Given instruction:
Update the data below by replacing "Click" with "Tap" everywhere it appears, keeping everything else unchanged. Leave the pictures out of your version.

Records for the task:
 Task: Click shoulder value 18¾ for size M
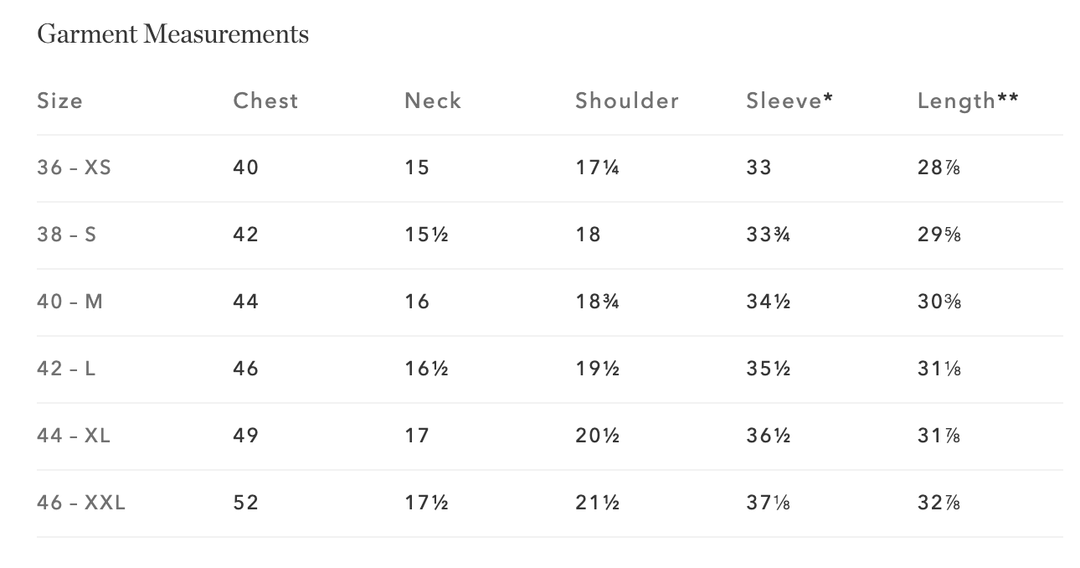tap(598, 302)

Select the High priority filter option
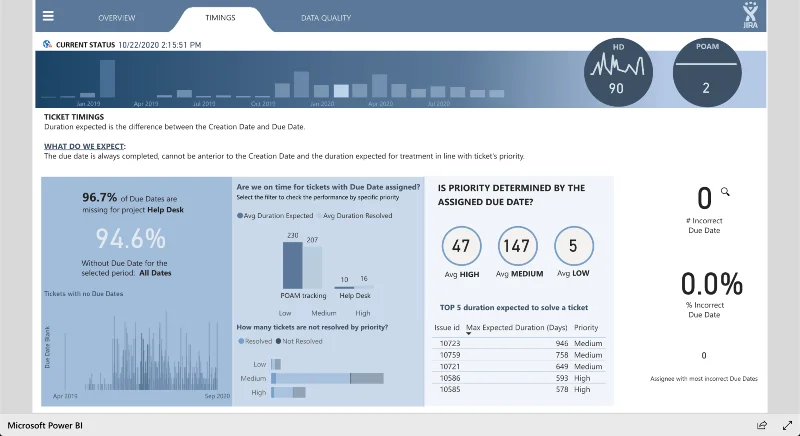[363, 313]
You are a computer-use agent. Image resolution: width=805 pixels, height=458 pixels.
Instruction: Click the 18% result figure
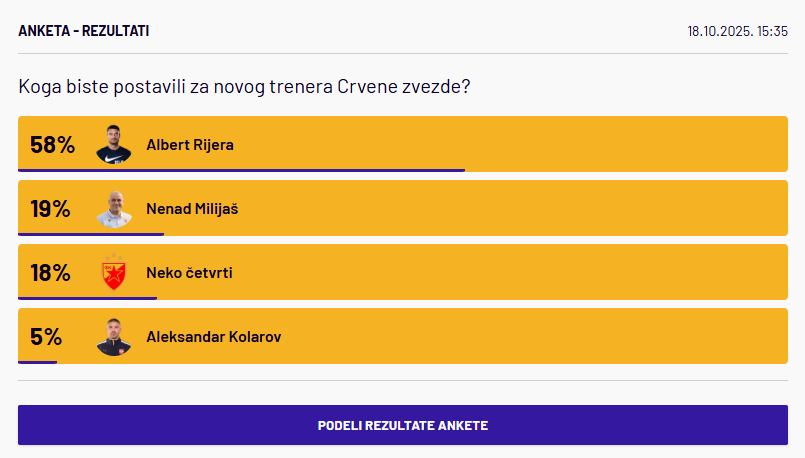(50, 273)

Reply to the exercise:
 Task: Tap shoulder value 18¾ for size M
tap(598, 302)

Select the High priority filter option
[363, 313]
You are a computer-use agent. Image resolution: width=805 pixels, height=458 pixels.
Instruction: Tap the 18% result figure
(50, 273)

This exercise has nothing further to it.